Michael Grabenstein on Thu, 9 Nov 2000 11:04:57 -0500 (EST)


[Date Prev] [Date Next] [Thread Prev] [Thread Next] [Date Index] [Thread Index]

Re: Interesting problem...


    I know the pitfalls you speak of... The patterns I came up with
effectively skirt around those issues.

    Remember when run on the command line the performance is great, only
when run in the CGI does the performance lag...

Later,
    Mike

Meng Weng Wong wrote:

> On Thu, Nov 02, 2000 at 04:29:18PM -0500, Michael Grabenstein wrote:
> |
> |     I have written a subroutine that uses regular expressions to
> | parse XML.
>
> i know this isn't the answer you're looking for, but i'm on
> kneejerk duty, so here's the kneejerk response: "you can't
> use regular expressions to write a parser!"
>
>    How do I remove HTML from a string?
>
>    The most correct way (albeit not the fastest) is to use
>    HTML::Parse from CPAN (part of the HTML-Tree package on
>    CPAN).

(Extracted records)
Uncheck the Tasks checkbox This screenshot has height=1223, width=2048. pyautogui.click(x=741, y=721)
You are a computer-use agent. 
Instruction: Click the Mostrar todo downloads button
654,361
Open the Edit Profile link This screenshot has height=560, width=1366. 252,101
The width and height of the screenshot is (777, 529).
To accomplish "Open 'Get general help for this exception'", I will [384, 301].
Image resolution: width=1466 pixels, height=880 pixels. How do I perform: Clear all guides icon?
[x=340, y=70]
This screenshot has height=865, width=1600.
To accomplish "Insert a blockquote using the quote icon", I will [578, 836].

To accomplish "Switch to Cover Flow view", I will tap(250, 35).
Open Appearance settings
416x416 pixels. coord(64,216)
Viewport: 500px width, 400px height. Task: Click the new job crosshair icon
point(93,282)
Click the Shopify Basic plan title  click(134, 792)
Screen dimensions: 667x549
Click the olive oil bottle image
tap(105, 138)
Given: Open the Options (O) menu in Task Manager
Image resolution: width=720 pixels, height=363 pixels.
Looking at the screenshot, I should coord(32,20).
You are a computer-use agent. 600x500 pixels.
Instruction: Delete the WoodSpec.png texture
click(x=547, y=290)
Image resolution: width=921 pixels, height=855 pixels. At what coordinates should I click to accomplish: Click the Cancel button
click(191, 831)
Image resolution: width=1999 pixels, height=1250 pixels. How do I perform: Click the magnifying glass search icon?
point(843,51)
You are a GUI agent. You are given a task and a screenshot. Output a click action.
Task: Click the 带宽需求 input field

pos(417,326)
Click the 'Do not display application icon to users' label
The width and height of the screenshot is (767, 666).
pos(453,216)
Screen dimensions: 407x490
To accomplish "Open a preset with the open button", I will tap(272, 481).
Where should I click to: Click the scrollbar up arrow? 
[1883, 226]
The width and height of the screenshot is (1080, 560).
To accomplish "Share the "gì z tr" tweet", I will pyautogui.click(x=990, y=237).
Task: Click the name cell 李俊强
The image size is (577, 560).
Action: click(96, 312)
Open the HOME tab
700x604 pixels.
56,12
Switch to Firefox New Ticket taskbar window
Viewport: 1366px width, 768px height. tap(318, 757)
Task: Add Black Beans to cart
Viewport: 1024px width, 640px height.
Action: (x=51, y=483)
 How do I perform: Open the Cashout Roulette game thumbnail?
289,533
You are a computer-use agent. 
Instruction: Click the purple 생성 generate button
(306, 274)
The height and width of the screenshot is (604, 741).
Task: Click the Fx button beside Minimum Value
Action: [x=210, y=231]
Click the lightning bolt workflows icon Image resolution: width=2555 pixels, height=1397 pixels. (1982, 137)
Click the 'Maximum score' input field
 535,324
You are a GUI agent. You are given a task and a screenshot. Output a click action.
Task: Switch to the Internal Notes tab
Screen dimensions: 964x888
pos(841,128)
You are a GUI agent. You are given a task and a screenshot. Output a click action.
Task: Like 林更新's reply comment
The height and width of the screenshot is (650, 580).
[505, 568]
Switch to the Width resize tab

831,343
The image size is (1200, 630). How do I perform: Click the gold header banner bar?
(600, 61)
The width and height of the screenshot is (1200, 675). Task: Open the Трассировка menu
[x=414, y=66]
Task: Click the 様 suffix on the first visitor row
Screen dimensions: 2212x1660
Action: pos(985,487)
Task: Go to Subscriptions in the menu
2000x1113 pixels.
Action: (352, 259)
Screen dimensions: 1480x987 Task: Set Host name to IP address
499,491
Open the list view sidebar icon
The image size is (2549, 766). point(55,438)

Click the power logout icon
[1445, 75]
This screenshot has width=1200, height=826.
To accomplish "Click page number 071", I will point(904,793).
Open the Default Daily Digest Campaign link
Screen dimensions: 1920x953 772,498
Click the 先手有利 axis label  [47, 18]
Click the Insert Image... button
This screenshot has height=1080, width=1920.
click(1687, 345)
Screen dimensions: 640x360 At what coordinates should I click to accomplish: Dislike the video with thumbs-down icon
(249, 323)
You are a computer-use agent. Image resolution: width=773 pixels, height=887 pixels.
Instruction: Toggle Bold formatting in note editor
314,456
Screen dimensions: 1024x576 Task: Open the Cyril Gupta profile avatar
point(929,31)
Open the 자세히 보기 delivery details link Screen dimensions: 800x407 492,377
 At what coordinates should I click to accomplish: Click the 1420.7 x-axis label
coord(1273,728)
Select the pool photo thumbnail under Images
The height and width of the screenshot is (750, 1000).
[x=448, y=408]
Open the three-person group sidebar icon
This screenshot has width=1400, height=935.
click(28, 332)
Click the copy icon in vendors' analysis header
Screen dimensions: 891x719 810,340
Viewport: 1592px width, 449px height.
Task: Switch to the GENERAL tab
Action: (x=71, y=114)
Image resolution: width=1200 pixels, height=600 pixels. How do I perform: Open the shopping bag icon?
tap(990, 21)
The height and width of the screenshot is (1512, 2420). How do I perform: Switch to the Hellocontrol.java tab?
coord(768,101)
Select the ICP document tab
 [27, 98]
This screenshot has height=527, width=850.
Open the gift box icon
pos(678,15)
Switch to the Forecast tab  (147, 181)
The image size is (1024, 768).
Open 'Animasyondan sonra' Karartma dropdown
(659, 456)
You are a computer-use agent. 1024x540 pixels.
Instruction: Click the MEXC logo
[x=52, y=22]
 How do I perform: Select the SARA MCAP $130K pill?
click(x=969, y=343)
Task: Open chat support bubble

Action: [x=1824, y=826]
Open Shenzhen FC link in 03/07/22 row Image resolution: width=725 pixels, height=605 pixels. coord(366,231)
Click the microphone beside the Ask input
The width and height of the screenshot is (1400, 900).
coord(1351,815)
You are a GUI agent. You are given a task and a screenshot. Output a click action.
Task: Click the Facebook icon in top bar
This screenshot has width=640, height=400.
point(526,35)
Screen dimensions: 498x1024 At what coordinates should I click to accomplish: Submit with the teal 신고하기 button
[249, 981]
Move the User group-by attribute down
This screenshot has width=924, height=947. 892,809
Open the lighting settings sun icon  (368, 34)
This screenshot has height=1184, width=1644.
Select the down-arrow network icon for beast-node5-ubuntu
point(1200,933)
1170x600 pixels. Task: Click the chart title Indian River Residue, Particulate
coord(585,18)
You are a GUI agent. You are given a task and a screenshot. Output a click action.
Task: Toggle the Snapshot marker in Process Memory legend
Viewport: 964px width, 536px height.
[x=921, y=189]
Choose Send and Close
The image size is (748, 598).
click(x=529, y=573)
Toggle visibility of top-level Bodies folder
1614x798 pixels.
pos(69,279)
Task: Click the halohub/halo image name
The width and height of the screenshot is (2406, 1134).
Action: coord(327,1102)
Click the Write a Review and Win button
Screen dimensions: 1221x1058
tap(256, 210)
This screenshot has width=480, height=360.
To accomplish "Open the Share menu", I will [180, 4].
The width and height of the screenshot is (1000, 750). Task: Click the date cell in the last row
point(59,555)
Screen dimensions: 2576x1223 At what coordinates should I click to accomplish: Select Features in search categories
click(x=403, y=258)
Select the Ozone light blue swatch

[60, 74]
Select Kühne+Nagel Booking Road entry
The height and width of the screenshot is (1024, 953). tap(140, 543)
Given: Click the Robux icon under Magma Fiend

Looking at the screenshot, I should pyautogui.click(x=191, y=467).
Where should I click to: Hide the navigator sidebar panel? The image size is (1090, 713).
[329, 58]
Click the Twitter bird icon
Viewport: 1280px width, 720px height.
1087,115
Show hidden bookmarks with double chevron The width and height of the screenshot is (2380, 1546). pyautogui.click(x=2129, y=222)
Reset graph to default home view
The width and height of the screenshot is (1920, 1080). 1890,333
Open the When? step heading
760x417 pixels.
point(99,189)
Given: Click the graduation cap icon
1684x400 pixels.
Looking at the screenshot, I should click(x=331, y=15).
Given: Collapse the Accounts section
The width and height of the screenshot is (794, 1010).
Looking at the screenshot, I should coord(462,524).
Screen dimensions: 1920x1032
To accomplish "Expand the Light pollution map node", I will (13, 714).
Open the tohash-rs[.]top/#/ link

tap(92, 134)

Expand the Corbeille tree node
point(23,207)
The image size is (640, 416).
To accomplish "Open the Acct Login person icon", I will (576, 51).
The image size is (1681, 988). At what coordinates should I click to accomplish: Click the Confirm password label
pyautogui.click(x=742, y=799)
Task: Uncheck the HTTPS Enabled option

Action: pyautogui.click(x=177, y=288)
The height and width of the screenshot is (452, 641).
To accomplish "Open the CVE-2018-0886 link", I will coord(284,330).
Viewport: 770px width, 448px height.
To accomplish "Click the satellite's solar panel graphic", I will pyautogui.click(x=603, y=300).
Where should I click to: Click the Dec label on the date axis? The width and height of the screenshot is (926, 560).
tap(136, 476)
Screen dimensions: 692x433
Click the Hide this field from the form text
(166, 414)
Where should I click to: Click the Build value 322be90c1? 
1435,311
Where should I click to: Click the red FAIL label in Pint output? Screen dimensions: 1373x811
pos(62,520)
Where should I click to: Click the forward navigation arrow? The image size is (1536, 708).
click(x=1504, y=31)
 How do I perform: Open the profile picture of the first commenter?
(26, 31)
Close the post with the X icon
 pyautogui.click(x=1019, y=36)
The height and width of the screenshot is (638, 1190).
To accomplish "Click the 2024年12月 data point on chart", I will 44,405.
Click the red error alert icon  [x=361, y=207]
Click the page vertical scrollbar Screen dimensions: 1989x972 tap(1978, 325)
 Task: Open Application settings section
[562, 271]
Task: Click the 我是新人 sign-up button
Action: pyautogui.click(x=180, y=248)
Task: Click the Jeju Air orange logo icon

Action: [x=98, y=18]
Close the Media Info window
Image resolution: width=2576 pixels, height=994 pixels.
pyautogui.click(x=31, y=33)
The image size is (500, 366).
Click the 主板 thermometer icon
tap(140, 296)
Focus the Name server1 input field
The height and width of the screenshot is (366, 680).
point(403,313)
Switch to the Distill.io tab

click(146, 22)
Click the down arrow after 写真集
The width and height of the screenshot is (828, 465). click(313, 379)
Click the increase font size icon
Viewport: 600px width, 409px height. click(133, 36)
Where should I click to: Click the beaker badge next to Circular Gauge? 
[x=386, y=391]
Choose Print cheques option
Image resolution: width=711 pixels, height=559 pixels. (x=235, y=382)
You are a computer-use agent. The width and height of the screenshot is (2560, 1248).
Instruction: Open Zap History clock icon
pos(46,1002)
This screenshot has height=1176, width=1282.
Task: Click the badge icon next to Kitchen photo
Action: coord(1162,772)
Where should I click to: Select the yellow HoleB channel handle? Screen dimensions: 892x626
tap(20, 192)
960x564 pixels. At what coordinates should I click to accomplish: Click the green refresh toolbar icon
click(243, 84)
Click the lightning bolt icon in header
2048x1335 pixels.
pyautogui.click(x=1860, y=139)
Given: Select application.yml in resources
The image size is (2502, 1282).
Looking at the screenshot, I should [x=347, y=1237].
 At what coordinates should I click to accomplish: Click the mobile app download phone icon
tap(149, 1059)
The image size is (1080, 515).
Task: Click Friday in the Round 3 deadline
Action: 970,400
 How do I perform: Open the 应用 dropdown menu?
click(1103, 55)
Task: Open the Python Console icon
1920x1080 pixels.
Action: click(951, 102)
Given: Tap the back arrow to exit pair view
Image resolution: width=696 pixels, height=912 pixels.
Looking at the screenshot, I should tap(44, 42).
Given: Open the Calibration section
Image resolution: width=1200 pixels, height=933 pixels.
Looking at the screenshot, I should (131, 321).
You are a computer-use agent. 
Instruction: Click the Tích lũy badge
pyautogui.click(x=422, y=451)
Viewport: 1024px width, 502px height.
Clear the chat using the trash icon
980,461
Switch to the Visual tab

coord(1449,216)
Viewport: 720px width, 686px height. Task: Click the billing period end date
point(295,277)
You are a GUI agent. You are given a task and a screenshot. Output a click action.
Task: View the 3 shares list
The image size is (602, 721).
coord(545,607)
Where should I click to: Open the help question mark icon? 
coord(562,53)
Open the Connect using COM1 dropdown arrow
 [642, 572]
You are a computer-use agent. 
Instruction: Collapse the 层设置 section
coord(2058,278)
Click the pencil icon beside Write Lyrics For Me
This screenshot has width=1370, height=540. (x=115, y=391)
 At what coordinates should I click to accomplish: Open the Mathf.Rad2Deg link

* **Given exercise**: According to the mailing list post, in what setting does the performance lag? Rely only on the mailing list post, not the listing.

* **Task answer**: Only when run in the CGI; on the command line the performance is great.